## DESCRIPTION OF THE TASK
Using the records below, find every line that includes "will" and copy it.
------
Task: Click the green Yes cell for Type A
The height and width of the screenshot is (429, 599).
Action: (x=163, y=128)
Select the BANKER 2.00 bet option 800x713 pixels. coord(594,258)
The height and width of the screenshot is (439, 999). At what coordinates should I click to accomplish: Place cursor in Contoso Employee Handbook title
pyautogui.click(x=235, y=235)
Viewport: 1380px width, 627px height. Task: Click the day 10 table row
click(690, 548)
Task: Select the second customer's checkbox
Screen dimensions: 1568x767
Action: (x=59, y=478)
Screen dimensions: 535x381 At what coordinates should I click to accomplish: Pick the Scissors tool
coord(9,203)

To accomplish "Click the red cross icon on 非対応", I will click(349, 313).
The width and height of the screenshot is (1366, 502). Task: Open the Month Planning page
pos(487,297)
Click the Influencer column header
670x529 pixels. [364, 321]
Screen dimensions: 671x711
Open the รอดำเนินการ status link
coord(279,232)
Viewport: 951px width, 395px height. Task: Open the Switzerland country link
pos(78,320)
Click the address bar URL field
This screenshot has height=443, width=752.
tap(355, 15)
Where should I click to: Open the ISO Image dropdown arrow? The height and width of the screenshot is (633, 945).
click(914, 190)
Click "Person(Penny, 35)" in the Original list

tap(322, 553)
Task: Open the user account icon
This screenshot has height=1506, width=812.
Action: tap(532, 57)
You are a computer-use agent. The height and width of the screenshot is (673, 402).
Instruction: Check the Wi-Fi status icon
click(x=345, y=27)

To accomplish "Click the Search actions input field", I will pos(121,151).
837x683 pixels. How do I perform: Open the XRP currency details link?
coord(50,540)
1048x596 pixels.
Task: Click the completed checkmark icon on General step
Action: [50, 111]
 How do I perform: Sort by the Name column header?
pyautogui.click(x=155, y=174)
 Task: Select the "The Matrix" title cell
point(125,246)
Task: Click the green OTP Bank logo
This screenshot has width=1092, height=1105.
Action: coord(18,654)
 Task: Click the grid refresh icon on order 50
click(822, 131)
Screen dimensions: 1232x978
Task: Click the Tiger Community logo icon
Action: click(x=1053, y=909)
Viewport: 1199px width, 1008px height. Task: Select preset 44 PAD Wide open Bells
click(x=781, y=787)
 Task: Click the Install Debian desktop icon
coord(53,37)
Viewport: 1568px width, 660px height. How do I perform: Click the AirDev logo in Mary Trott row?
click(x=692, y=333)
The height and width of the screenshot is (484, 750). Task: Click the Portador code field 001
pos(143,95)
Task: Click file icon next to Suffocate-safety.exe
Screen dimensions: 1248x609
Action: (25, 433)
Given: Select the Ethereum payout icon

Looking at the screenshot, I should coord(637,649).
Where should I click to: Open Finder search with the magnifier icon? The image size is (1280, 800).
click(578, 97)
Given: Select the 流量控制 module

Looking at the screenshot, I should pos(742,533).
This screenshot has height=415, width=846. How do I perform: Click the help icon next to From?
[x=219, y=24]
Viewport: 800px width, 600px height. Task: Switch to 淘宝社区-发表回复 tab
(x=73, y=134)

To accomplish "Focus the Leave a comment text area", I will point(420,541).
------
## RESPONSE FOR THIS EXERCISE
To accomplish "Click the red cross icon on 非対応", I will click(349, 313).
To accomplish "Click the Search actions input field", I will pos(121,151).
To accomplish "Focus the Leave a comment text area", I will point(420,541).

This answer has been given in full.